==== AVAILABLE DATA ====
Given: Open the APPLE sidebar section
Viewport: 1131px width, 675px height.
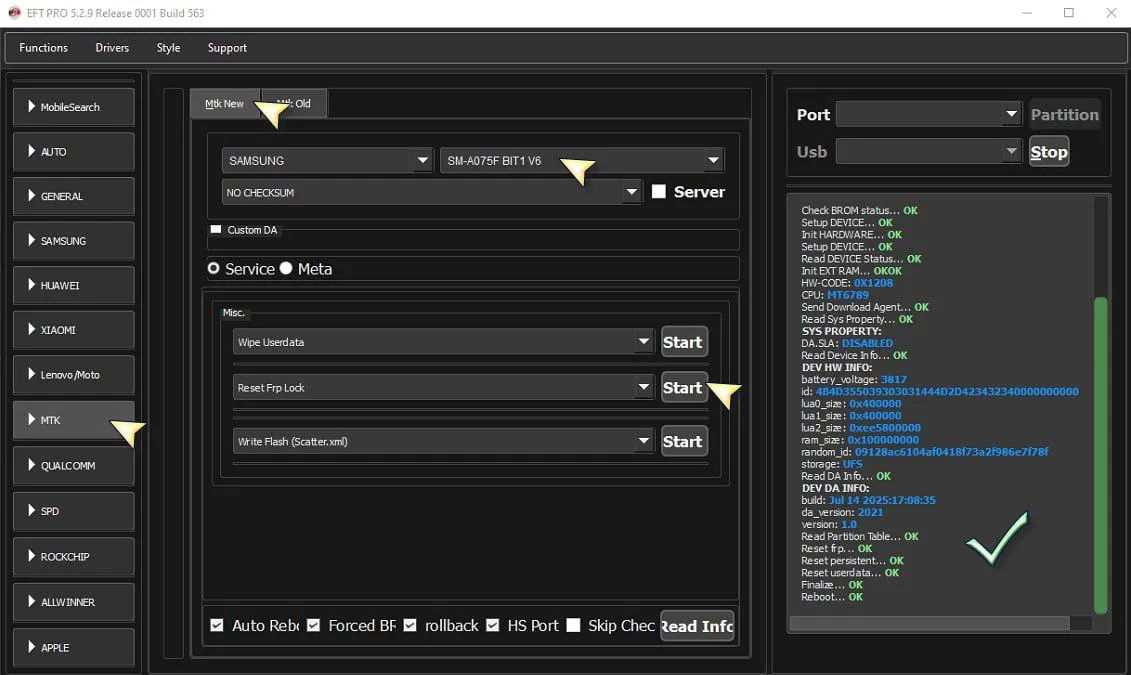Looking at the screenshot, I should point(73,647).
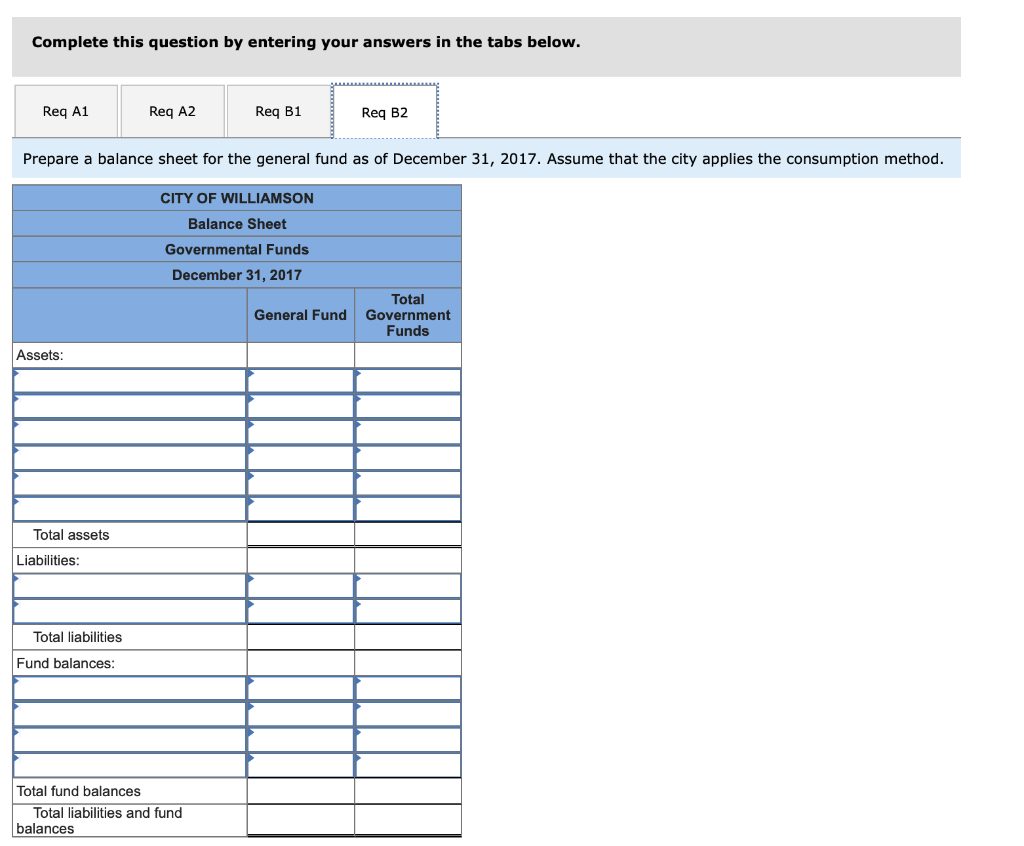Screen dimensions: 1024x846
Task: Click the General Fund cell for Total assets
Action: click(300, 534)
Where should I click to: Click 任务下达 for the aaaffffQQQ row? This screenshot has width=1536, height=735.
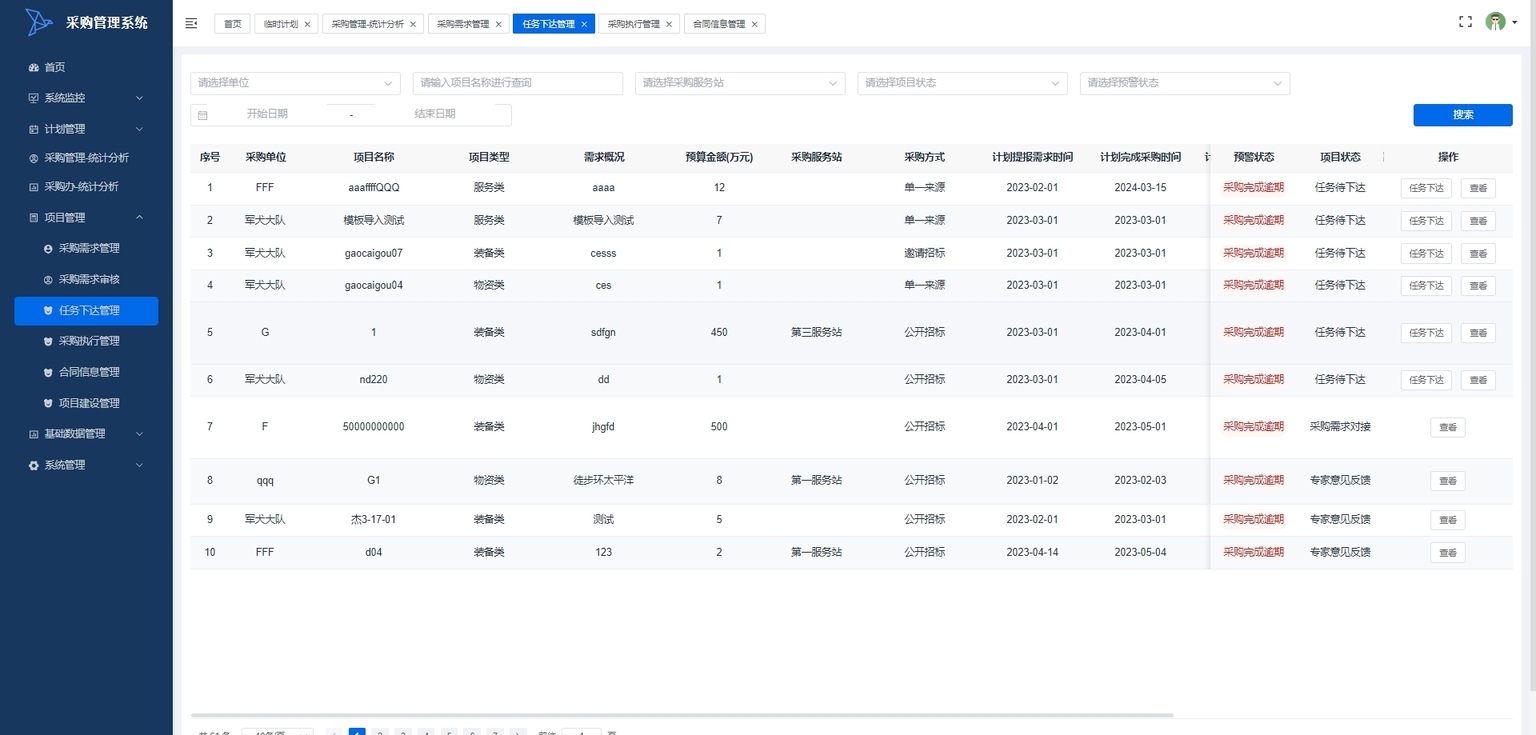tap(1425, 187)
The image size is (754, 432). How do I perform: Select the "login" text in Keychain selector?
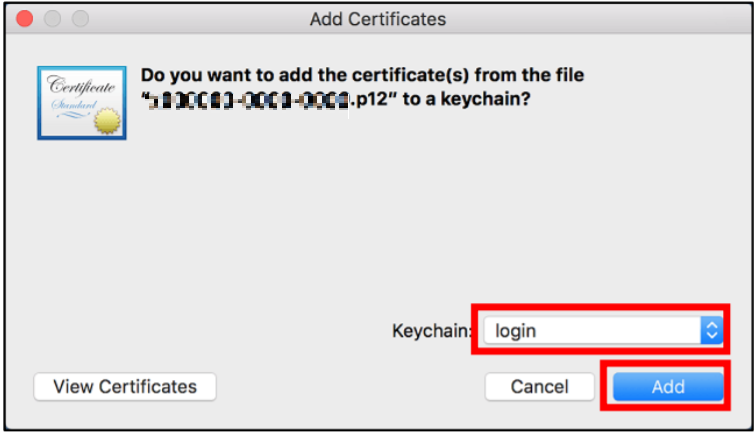click(516, 330)
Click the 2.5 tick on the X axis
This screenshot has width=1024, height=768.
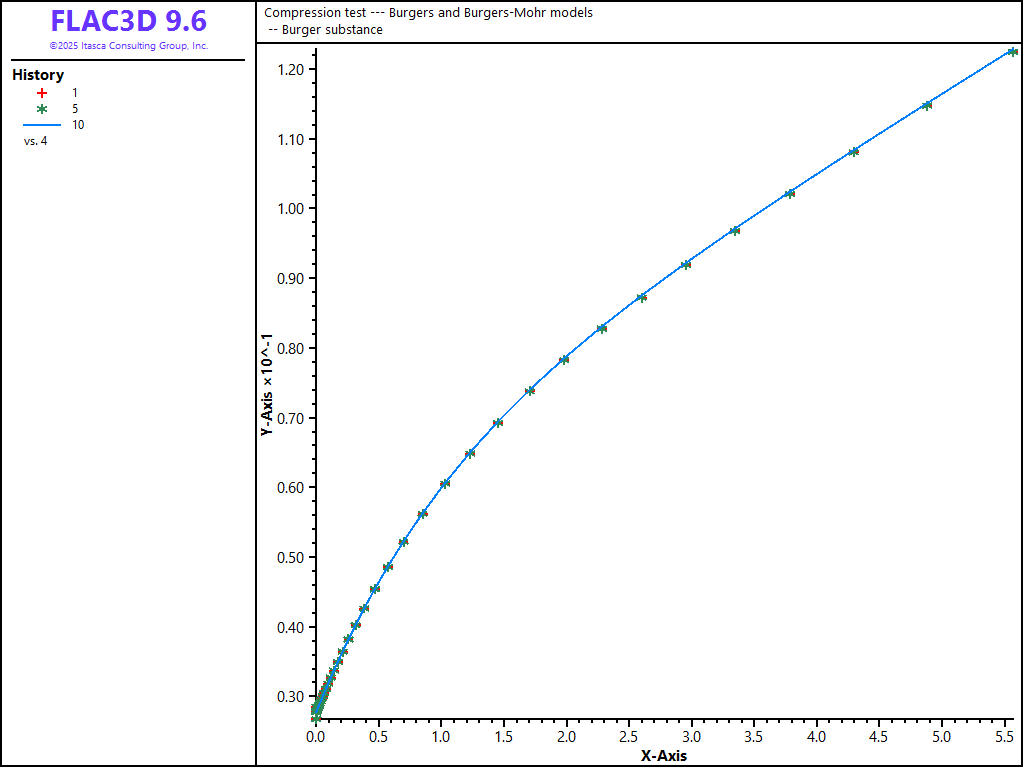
====
DIRECTIONS: Reproduce all entries exactly. Pictures do not belong in the copy.

ANSWER BOX:
Given: Open the APPLE sidebar section
Viewport: 1131px width, 675px height.
Looking at the screenshot, I should point(73,647).
Screen dimensions: 1024x846
Task: Click the General Fund cell for Total assets
Action: click(300, 534)
Where should I click to: Click 任务下达 for the aaaffffQQQ row? This screenshot has width=1536, height=735.
tap(1425, 187)
The image size is (754, 432). How do I perform: Select the "login" text in Keychain selector?
click(516, 330)
Click the 2.5 tick on the X axis
This screenshot has width=1024, height=768.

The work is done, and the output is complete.